Friday, August 3, 2018

Transportation Bottlenecks Force Canada's Largest Crude Oil Producer To Curtail Heavy Oil Production -- August 3, 2018

Earlier today I posted the following:

Keystone XL: three links today --
South Dakota, over at kallanashenergy.
  • TransCanada digging up section of "old" Keystone to check pipeline's coating
  • ordered by US regulators
  • pipeline section being investigated near previous spill; near Amherst, South Dakota
Pipeline progress, over at NPR --
  • company provided update at quarterly earnings call
  • some suggest it appears the Keystone XL is no longer needed
And, then, finally, at Reuters via Rigzone:
  • upbeat story
After reading all three stories, I really didn't know whether the NPR was closer to the "truth" or not regarding the "need" for the Keystone XL. Considering the source (NPR) I did not put a lot of stock into their story, but it raised some questions.
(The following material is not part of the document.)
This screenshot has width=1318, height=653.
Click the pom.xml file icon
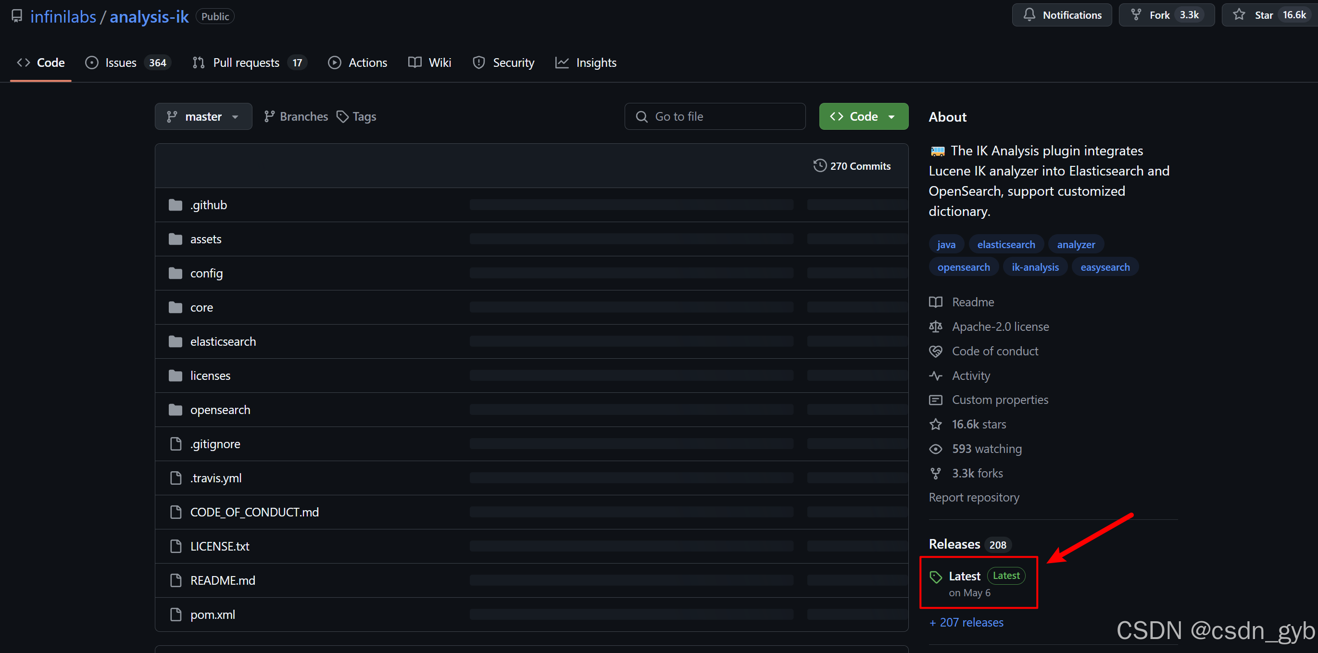coord(175,614)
Now this story over at oilprice: Canada's largest oil produced is curtailing activities in western Canada because of transportation bottlenecks. That pretty much confirms that NPR is full of crap.
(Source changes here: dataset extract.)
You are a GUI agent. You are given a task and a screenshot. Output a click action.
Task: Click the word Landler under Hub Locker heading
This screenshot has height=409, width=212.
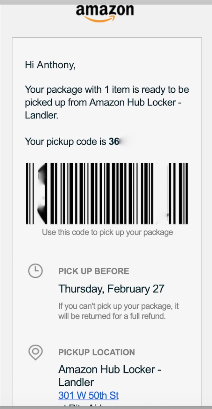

Data points at the linked oilprice article:
  • because of transportation bottlenecks (i.e., not enough pipeline capacity) for its heavy oil -- which the Keystone XL would exclusively carry out of Canada -- Canada Natural Resources is curtailing heavy oil production; turning to lighter oil drilling
  • US Gulf Coast refineries were optimized for heavy oil -- the kind that would have been delivered from western Canada via the Keystone XL
  • the benchmark price of oil from Canada's oil sands -- Western Canadian Select (WCS) -- fell again
  • the WTI (Cushing) - WCS (Hardisty, Alberta) discount rose to $30.80 / bbl -- the largest differental since December, 2013
  • Canada Natural Resources production has dropped about 3% yoy
Two notes from the linked article:
“Due to current market conditions the Company has exercised its capital flexibility by shifting capital from primary heavy crude oil to light crude oil in 2018, resulting in an additional 7 net light crude oil wells targeted to be drilled in the second half of the year. Primary heavy crude oil drilling was reduced by 24 net primary heavy crude oil wells in Q2/18, with an additional 35 primary heavy crude oil well reduction targeted for the second half of the year,” Canada Natural Resources said yesterday.
And,
Canada is producing record amounts of heavy oil from the oil sands and its economic recovery is driven by the oil industry, but drillers are finding it increasingly difficult to get this oil to market because pipelines are running at capacity and new ones are finding opposition from various groups.
So many story lines in this article.

One story line: this reinforces how important the Trans Mountain Pipeline expansion project is.

Ticker symbol for Canadian Natural Resources (CNQ).